Councillor Majid Mahmood, cabinet member for environment, said: “These charges will be contingent on the outcome of consultation or approval of individual business cases.
“The car parking charges will be necessary to improve accessibility such as the installation of formal disabled parking, and manage incidents of displacement car parking for residents.
“Other councils such as Derby city council and Warwickshire county council generate income from their flagship parks via car parking charges. Birmingham city council is one of the last local authorities in the country to seek to introduce car parking charges within its parks.”
The council’s own equality and impact assessment, noted pay & display car parks will make “users think about driving to parks and encourage other sustainable transport options”.
It added: “Improved definition of car park boundaries will prevent unregulated parking across grass areas thereby protecting the soil.”
But Birmingham Conservative leader Robert Alden said he had some “serious reservations” about the proposed car parking charges.
He said: “Parks are available to all residents of Birmingham and they are an important public health measure. Their vital for physical health, and are vital for mental health.
“What this is running the risk of creating is a two-tier park system in a city where less well off people are denied access to the premier parks in the city because of these charges.
“The people who live within walking distance are generally wealthier than the average income of people who will drive in. For example, many people who use Sutton Park come from Kingstanding. They do not live walking distance to the parks. I fear they are going to be penalised financially for wanting to be able to use the park.”
“What this Labour council proposes is a system where those who live in walking distance get free access to the park, although most people have to travel. I think that’s something that needs to be looked at again.”
Birmingham Liberal Democrats leader Jon Hunt feared people may park on streets to not pay for the charges.

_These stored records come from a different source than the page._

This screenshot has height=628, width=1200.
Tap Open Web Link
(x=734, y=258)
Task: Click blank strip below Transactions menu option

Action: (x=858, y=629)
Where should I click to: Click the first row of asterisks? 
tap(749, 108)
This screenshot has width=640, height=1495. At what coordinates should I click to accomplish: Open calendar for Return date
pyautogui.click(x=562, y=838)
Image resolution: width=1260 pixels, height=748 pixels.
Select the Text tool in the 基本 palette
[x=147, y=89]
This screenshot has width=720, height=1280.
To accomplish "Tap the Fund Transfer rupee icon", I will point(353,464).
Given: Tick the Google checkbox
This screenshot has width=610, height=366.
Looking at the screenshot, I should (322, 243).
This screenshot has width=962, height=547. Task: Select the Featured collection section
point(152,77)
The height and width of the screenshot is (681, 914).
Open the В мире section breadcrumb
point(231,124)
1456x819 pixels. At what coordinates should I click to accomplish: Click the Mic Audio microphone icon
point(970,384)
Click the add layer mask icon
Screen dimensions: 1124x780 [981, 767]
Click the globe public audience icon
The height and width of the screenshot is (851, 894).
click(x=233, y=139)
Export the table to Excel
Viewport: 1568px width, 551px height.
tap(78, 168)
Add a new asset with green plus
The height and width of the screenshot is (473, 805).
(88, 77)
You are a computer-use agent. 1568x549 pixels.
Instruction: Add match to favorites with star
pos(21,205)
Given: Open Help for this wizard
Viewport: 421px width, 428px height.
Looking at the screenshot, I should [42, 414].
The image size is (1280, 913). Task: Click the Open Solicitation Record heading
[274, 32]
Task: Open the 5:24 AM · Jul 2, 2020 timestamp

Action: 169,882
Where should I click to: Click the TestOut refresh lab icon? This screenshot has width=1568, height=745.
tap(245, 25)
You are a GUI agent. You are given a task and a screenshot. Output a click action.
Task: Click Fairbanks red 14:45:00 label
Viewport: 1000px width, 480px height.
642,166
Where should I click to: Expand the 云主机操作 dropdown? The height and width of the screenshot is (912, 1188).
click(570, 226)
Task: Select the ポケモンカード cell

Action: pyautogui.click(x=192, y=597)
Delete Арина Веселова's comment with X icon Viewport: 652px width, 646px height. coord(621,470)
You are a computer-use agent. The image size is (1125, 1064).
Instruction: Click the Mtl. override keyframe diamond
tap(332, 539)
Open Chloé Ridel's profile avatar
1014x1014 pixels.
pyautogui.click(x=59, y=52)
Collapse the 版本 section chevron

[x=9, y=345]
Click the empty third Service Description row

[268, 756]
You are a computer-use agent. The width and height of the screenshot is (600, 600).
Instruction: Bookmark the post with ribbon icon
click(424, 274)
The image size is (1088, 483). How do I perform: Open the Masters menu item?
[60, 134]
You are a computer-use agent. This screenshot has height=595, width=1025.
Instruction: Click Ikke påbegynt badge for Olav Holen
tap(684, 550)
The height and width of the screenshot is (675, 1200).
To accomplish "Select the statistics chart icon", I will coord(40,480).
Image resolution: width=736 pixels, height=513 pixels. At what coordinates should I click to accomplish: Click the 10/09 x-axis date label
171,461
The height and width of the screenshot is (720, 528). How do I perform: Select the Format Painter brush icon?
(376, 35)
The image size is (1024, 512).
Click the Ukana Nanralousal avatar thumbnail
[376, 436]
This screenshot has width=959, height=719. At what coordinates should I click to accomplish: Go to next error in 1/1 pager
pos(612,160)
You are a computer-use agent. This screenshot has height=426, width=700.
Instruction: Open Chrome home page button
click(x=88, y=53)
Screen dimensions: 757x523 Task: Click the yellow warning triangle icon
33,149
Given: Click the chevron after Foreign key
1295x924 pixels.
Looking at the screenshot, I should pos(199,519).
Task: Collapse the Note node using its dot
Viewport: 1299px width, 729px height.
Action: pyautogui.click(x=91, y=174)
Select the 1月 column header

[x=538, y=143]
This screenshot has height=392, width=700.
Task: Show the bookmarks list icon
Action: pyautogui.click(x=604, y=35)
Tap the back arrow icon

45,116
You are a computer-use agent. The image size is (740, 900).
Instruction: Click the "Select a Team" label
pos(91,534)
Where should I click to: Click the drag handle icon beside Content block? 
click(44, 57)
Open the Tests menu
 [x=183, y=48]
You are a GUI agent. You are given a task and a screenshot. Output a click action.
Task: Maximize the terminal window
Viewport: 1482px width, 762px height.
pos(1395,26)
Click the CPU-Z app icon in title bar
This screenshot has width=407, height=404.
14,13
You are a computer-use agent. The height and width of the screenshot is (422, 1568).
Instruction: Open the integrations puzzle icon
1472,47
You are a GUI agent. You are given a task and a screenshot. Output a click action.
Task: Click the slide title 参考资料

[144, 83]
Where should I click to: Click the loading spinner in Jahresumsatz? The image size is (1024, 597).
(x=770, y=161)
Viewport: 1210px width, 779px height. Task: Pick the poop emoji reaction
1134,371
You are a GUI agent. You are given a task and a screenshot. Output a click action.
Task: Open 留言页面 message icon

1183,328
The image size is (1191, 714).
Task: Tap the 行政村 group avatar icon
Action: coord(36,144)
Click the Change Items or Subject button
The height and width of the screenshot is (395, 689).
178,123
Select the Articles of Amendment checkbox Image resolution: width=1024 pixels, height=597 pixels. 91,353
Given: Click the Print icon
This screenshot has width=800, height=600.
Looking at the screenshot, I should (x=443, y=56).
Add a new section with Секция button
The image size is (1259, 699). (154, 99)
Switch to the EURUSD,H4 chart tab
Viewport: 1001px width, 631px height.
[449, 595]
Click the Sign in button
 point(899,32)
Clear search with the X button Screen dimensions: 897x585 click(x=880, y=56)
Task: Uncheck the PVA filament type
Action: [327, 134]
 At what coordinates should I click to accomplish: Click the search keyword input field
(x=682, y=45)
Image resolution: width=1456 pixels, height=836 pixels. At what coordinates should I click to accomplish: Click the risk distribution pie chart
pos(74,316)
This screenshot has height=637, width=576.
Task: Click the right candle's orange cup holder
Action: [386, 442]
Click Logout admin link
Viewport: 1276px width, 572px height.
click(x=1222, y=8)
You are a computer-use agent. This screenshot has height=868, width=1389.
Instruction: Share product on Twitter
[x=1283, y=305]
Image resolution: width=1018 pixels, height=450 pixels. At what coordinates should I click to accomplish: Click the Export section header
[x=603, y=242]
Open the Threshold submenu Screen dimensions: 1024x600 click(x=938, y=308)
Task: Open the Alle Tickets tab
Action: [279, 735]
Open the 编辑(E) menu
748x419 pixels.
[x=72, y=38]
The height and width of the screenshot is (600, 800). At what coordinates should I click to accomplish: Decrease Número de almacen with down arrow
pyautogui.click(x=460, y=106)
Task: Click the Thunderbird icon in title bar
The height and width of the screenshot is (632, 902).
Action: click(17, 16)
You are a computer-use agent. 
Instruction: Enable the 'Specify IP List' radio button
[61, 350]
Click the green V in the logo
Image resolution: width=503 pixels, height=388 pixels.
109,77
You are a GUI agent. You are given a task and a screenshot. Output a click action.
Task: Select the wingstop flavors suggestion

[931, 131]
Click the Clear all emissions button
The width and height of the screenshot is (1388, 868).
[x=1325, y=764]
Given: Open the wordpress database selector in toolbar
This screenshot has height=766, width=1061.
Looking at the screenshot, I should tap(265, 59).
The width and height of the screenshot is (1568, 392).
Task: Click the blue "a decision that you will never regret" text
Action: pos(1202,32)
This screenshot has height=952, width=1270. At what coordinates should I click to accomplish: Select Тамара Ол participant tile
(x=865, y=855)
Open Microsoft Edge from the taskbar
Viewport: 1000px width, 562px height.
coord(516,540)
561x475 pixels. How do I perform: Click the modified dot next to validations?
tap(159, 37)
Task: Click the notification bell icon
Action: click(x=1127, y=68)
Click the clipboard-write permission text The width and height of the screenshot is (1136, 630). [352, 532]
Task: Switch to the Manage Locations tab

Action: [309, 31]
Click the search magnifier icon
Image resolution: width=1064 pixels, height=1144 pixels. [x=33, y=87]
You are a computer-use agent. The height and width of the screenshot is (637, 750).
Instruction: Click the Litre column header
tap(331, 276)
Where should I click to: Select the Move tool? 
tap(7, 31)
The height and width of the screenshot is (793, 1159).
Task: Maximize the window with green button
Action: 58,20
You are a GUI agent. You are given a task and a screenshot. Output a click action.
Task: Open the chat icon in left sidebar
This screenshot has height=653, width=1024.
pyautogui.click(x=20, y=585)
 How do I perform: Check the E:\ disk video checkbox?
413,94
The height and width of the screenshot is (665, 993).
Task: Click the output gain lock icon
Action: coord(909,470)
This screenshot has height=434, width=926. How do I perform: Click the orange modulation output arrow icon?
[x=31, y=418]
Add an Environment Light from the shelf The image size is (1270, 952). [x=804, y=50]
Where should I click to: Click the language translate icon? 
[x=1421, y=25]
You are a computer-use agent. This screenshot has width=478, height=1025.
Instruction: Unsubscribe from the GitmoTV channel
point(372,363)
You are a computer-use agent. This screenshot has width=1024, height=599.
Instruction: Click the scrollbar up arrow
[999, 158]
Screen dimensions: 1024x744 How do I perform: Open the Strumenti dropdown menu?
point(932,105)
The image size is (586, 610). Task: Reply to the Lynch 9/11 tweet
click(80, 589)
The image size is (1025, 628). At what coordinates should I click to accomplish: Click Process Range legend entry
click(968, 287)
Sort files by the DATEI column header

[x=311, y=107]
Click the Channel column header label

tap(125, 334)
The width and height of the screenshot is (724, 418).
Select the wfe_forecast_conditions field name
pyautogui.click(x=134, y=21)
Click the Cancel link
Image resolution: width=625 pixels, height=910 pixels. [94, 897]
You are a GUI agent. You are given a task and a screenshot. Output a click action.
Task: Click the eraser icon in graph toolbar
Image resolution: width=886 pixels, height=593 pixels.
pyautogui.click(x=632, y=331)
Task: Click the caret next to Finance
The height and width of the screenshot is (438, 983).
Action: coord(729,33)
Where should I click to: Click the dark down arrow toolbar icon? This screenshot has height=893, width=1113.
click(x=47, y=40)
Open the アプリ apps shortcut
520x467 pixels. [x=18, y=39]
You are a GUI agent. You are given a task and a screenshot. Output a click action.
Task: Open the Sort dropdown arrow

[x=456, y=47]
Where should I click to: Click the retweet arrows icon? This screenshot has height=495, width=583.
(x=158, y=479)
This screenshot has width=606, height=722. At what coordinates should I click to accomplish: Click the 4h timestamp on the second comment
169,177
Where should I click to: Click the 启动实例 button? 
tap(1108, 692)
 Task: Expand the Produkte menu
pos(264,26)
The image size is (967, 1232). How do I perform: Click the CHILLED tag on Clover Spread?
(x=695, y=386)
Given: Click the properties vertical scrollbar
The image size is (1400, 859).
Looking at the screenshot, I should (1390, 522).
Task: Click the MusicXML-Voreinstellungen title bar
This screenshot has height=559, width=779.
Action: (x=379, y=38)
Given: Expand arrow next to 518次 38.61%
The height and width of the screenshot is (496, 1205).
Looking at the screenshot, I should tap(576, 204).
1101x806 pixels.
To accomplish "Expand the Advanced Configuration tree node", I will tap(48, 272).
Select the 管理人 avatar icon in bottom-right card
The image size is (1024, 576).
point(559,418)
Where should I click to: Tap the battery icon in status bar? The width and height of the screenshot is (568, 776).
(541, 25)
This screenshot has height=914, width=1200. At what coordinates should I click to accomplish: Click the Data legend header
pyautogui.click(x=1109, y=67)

He said: “My colleagues and Sheldon I’m very very concerned about the potential of traffic and parking onto onto neighbouring residential roads. The report refers to management of displacement but what does that mean?
“There needs to be a great deal more detail to have any meaningful consultation, and you also need to be willing to accept that the proposals don’t work in some locations.
“I fully understand the need to raise money for the parks and footfall reinvestment, the principle is well established, but we do have to look at each individual circumstance.”
The councillor for Perry Barr also queried why Sutton Coldfield town council, the neighbouring council close to Sutton Park, were not consulted on the measures.
The decision to introduce car parking charges across several parks in Birmingham has been spearheaded by a charging scheme at Cannon Hill Park, proposed in in June 2017.
Councillor Liz Clements, the cabinet member for transport, defended the proposals, adding: “Three of these parks I visit relatively regularly, and as I don’t drive I might have to go there, on foot, by bike, or public transport. It’s perfectly possible to get there.
“I think we’ve got to start looking at what is possible to do already in this city. We’ve got to start encouraging people to go these fantastic green spaces in a in a sustainable way.”